[start of Passage given]

[Originally published in four parts under the title "How to Stress a Camera Lens" in 2008. This newly re-edited republication is Parts I and II.
Copyright 2008, 2014 by Michael C. Johnston. All Rights Reserved.]
Part I. How Not to Stress a Lens
Most lenses in history, and especially now, are capable of excellent results—as long as they aren't stressed. In a moment I'll talk about how to "stress" a lens (i.e., deliberately explore the boundaries of its performance in order to expose its weaknesses). But first, here's how to see the best performance of your lens under optimum conditions:
1. Shoot in strong white light with the camera pointed away from the light source, with no specular reflections or light sources in the picture and no impinging light shining directly on the objective (outermost lens element). Use at least a short lens hood to block light impinging from a radical angle.
2. Use the widest aperture at which aberrations are minimized, which usually involves stopping the lens down two or three stops from wide open.
3. Use a fine-grained, low-contrast pictorial film, or your digital imaging sensor at its optimum or "base" sensitivity ("ISO"). With many digital cameras, the base ISO is around 200, even if the camera can be set at lower values.
4. Minimize blur caused by subject and camera motion—this might be accomplished with the use of a tripod or other means of mechanically steadying the camera—and arrange your subject so as to minimize both foreground and background blur.
5. Don't focus too close—lens designs vary, but perhaps stick within a magnitude of 2 or 3 of (50 • ƒ) (where ƒ = the lens focal length). Thus, for a 50mm (2-inch) lens, you would want to place your main subject perhaps 50 to 200 inches (~4–16 ft.) from the camera.
6. Focus carefully. Focus errors are a very common cause of image degradation—much more common than most people realize. (I see focus errors in published work and "great master" photographs regularly.)
7. Don't enlarge the resulting picture in the print or onscreen past a modest limit.
8. (Digital only) to minimize "chromatic aberration" (i.e., purple fringing), don't ask your lens to image complex, fine-lined subjects with high-contrast edges, such as bare tree branches against a white sky, especially near the edge or corners of the frame.
9. (Zoom lens only) use an intermediate setting in the zoom range. Generally, a kit-type zoom will show its strongest performance if you zoom in roughly a third of the way in from its widest setting. (Even though the actual optimum setting will vary from lens to lens, this will usually be close enough.) Doing this will mainly ameliorate geometrical distortion, and falloff (also called "vignetting").
10. Make sure the lens is clean.

[end of Passage given]
[start of Stored data]

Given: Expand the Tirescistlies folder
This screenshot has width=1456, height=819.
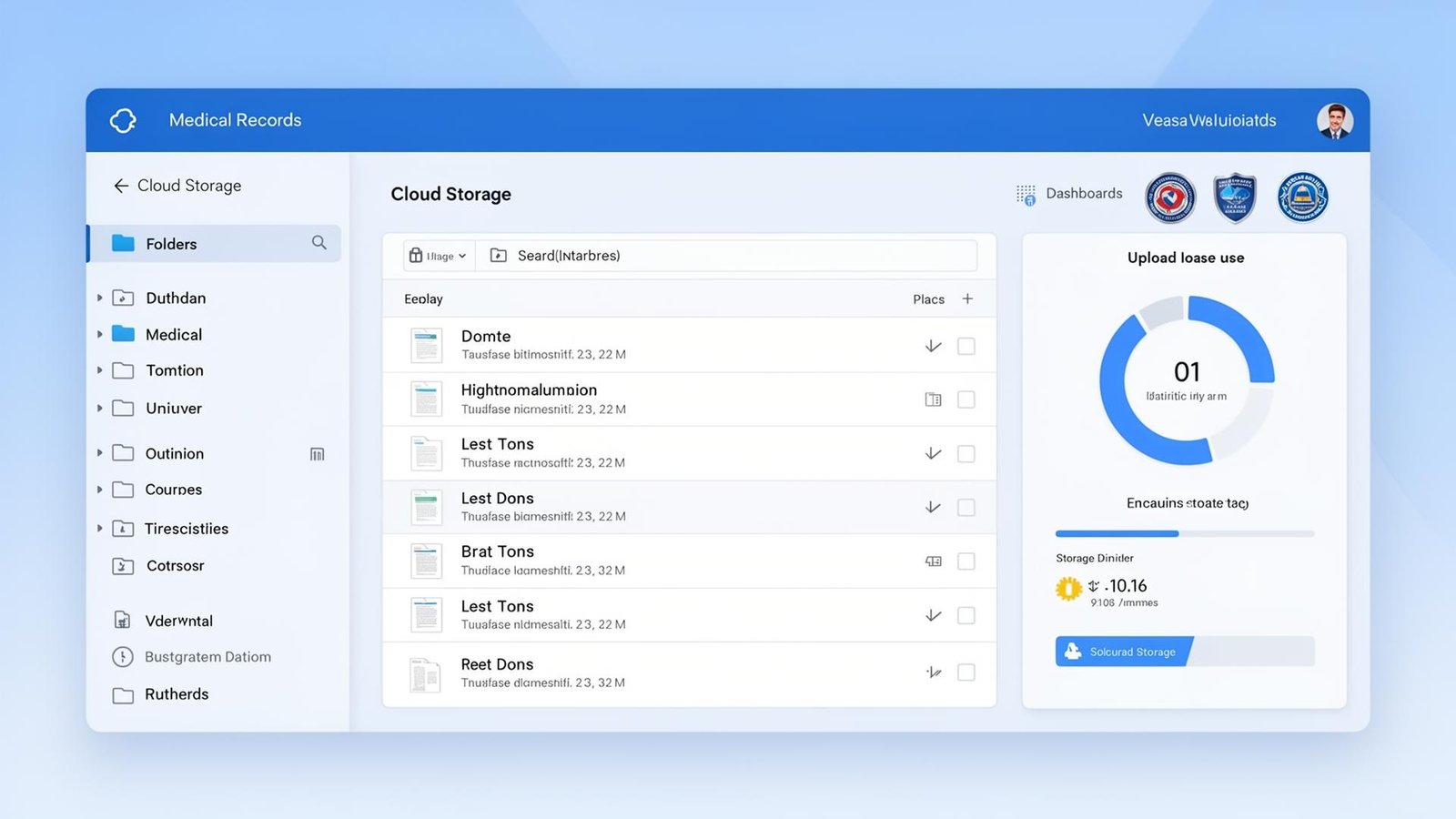Looking at the screenshot, I should 100,528.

[end of Stored data]

→ Given instruction A
In the lens article, what is the base ISO of many digital cameras?
→ Given instruction B
According to the lens article, why should a kit-type zoom be set roughly a third of the way in from its widest setting?
The data comes from a separate source unrelated to the lens article.

→ Final answer A
Around 200, even if the camera can be set at lower values.

→ Final answer B
A kit-type zoom generally shows its strongest performance at that intermediate setting. Using it mainly reduces geometrical distortion and falloff, also called vignetting.